Case Study: Direct Preference Optimization (DPO)
Ticket: GH-449 | Contract: finetune.md §dpo
Overview
DPO (Rafailov et al. 2023) aligns language models using preference pairs without training a separate reward model. The policy is optimized directly to maximize the margin between chosen and rejected responses.

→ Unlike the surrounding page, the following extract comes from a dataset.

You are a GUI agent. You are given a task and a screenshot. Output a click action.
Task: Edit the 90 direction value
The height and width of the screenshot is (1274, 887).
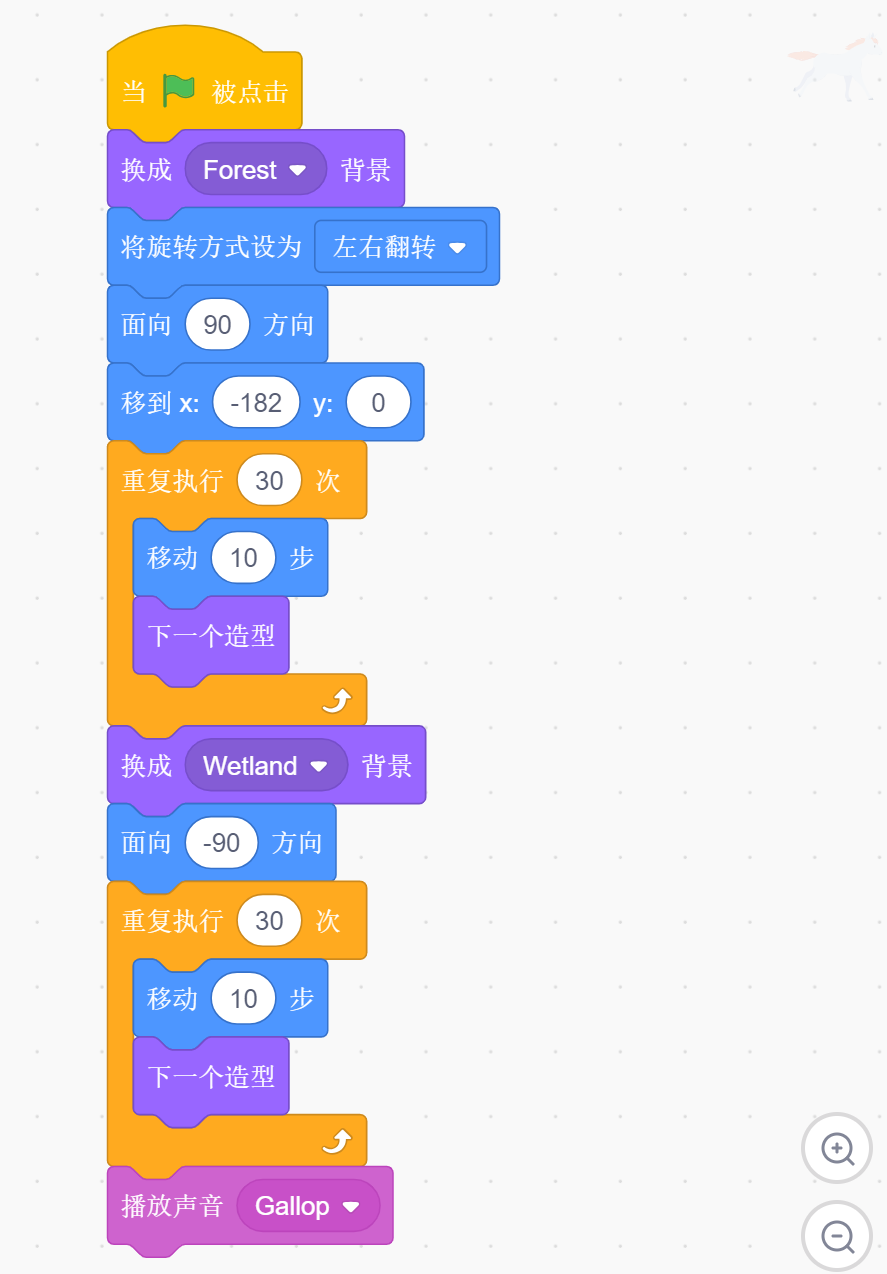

Loss: L = -log σ(β · (log π(y_w|x)/π_ref(y_w|x) - log π(y_l|x)/π_ref(y_l|x)))
API
use aprender::online::dpo::{DpoConfig, DpoLoss, DpoMetrics, PreferencePair};
let loss = DpoLoss::new(DpoConfig {
beta: 0.1,
label_smoothing: 0.0,
use_reference: true,
..Default::default()
});
let pair = PreferencePair {
chosen_logprob: -1.0,
rejected_logprob: -5.0,
ref_chosen_logprob: -2.0,
ref_rejected_logprob: -3.0,
};
let l = loss.compute(&pair);
let (grad_c, grad_r) = loss.gradient(&pair); // Zero-sum gradients
let metrics = DpoMetrics::from_batch(&loss, &pairs);
Key Properties
- Zero-sum gradients: grad_chosen + grad_rejected = 0
- Non-negative loss: DPO loss is always >= 0
- SimPO variant: Set
use_reference: falsefor reference-free training - Label smoothing: Reduces overfitting to noisy preference annotations
Falsification Tests
| Test | Property |
|---|---|
| FALSIFY-DPO-001 | Loss is always non-negative |
| FALSIFY-DPO-002 | Gradients are zero-sum |
| FALSIFY-DPO-003 | Correct reward ordering when policy is correct |
Run the Example
cargo run --example dpo_preference